HIS POLE STARTED TO RUN AWAY (because it was set on the ground) and I thought it was just the wind so I was like oh no! and picked it up, and then I was like…oh shut up. Oh my gosh. There is a fish on this thing! So they kid is like cheering for me. I’m screaming my lungs out, doing the scared-y cat dance. And the other little kid is standing next to me telling me to reel faster and faster. So I do. and I was a fishing CHAMPION. And I reeled that fish in like nobody’s business! And then I saw it. the fish. Freaked me out. So I start screaming more, and they try to convince me to touch it, but I made the little kid do it because it was big and floppy and scary.

So then my mom runs over, takes a picture and I walk away feeling like a million bucks.

And that is my story of how I caught my first fish. Like a champion.
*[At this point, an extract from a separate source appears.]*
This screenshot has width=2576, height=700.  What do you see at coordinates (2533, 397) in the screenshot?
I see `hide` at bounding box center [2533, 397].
Have any of you guys made this mistake; I call it the fiber one bar mistake.
Some people may call it the fart bar.
Death bars.
Satan’s magic potion.

Whatever you may call it, it’s the mistake where you think you need to be healthy and consume some more fiber, so you head over to your local grocery store and you buy all the boxes of fiber one bars in the world, because they’re tasty and full of fiber!

So after you make this purchase of chocolatey brownie bars that are only 90 calories, and full of promises to make you feel better because you’re eating so much fiber, you go home and have a strange craving for something chocolate, but you don’t want to feel fat so you head straight over to your fiber one bars! And you’re so excited! Because as you start eating it, you feel so cool. It’s a healthy(ish) chocolatey thing, that tastes actually really REALLY good! And life is wonderful, and you want to hug all the babies in the world and plant a million flowers to make the world a beautifuler place.
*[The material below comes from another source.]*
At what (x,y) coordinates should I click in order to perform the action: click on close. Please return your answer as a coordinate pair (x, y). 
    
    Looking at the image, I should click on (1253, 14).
Then you continue your day as normal.

Three hours pass. And you’re with your friends now. And POW POW POW. You have been hit by Satan and his magic fiber one potion.

Your stomach is cramping. You can’t breathe. You have more air in your insides then you ever thought was possible. And somehow, your stomach is making awful jolting feelings, and you’re not exactly sure how to respond. You can’t rip a big one, because you’re with your friends! And that’s just not accepted in all cultures, but you know you cannot take one more step with this condition. So you lie on the ground and seize up and writhe there in pain for a while, and you finally decide farting will make you feel twelve million times better, so you’d rather lose your dignity then your life.
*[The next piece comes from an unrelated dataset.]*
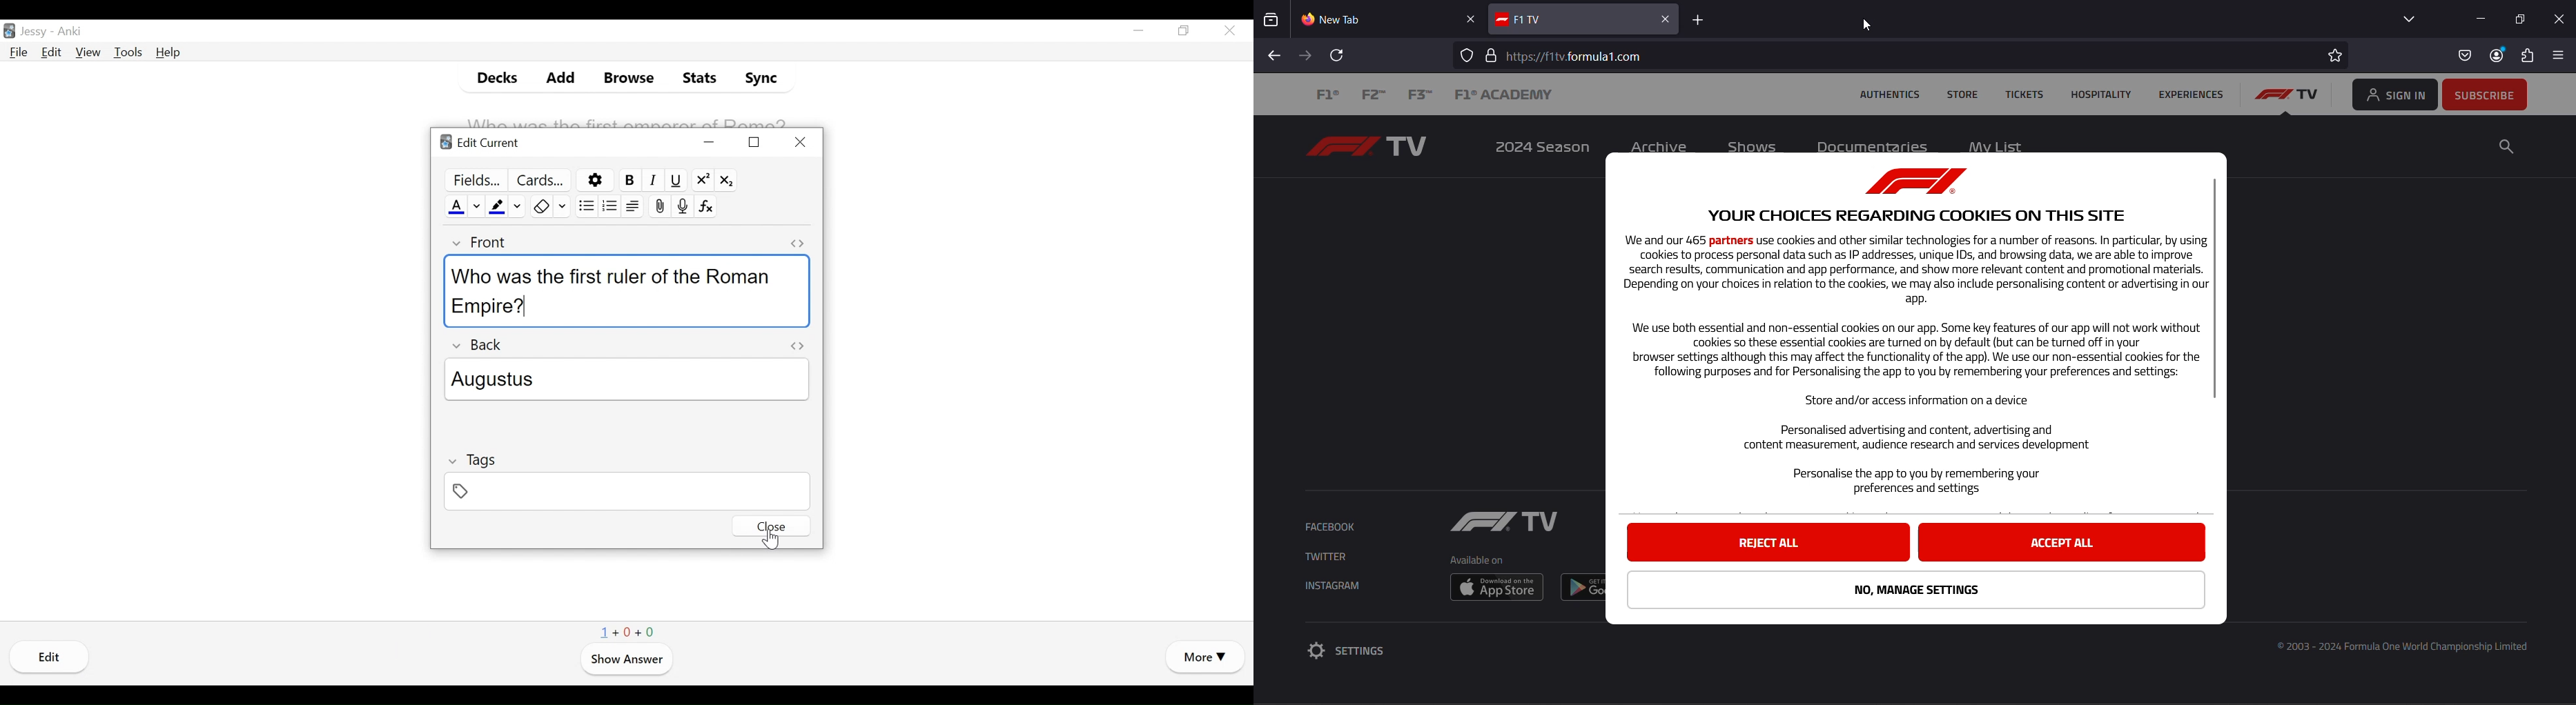  I want to click on Bold Selected Text, so click(628, 180).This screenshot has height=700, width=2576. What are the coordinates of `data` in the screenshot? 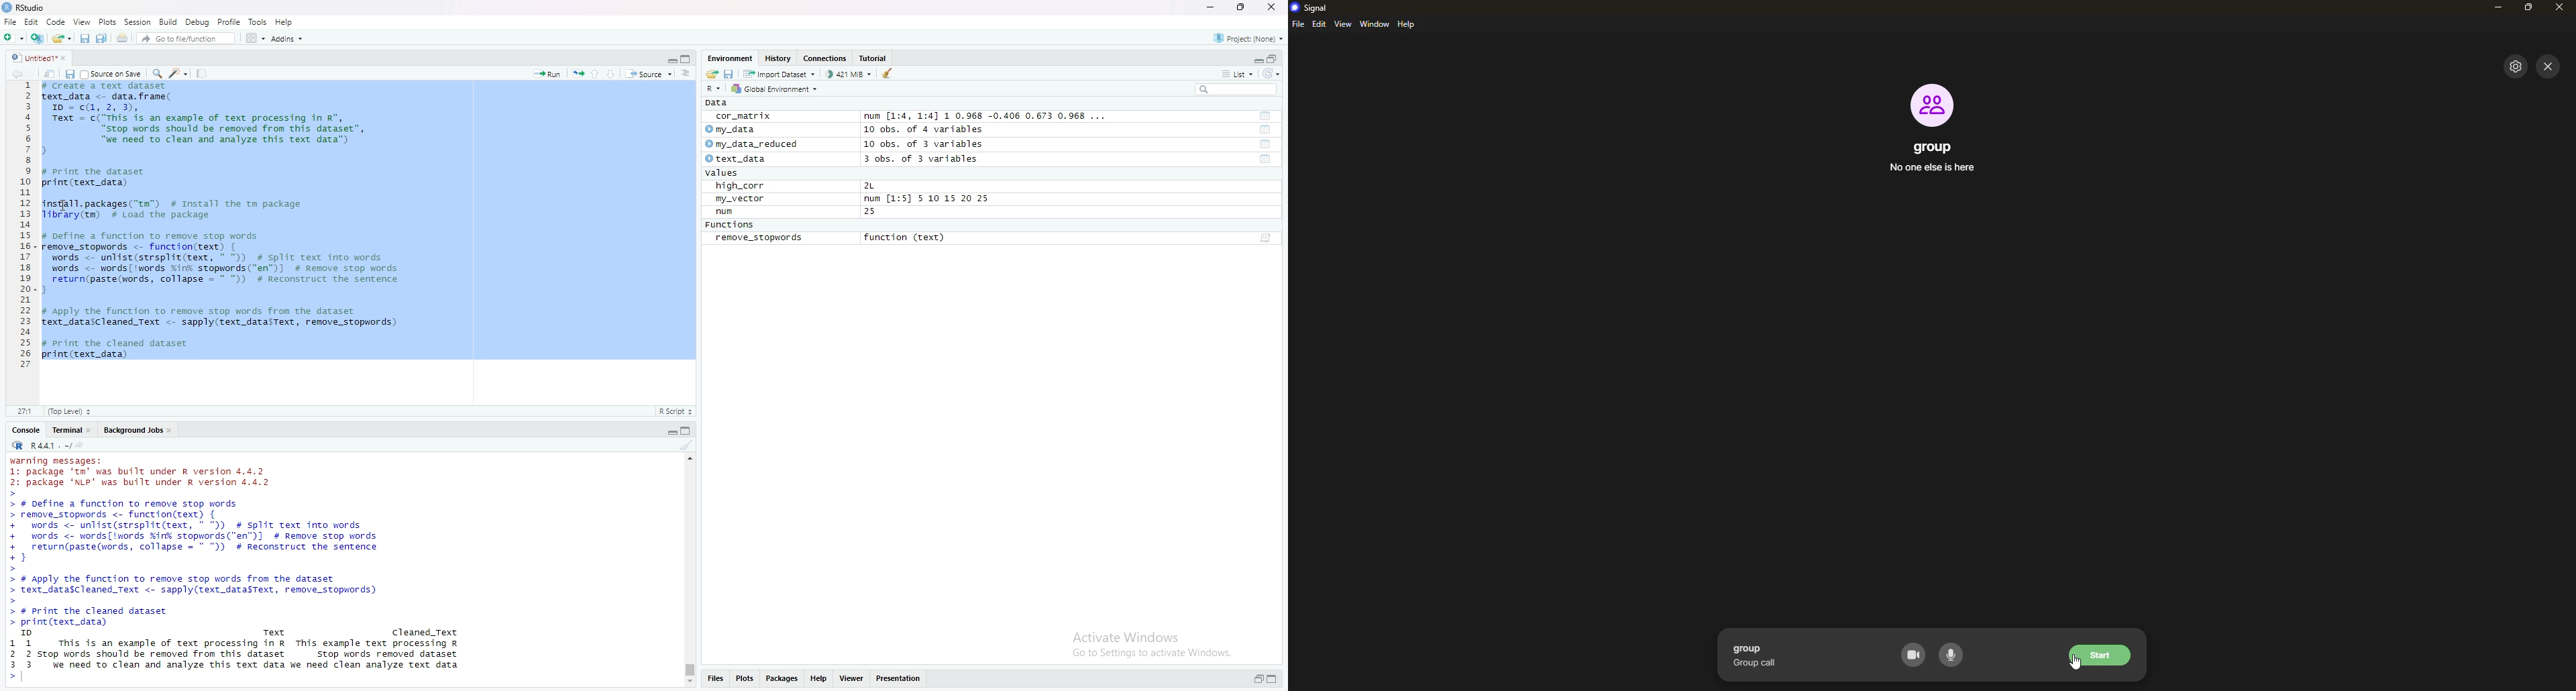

You fart. And you’re so happy. For about 6 seconds, until it happens again!

Oh and wait, this doesn’t just last for 10 minutes. It lasts ALL FREAKING DAY. And there is no escaping it. No covering it up. Tears wanna stream out of your eyes and you don’t want to talk to anyone. Unless they have a cure for your major intestinal issues. But nobody does. And trust me, I tried googling it. their best advice? Lock yourself in your bedroom and don’t let ANYONE near you. :/ kinda hard when you’re at work…isn’t it?

I know you have all made this mistake, my problem is..I NEVER LEARN.

:(  

2 comments:

Anonymous said...

You are one mighty farting fisherman. You had me laughing till I cried.

Anonymous said...

You crack me up! Thanks for the laughs! I almost farted out a big one!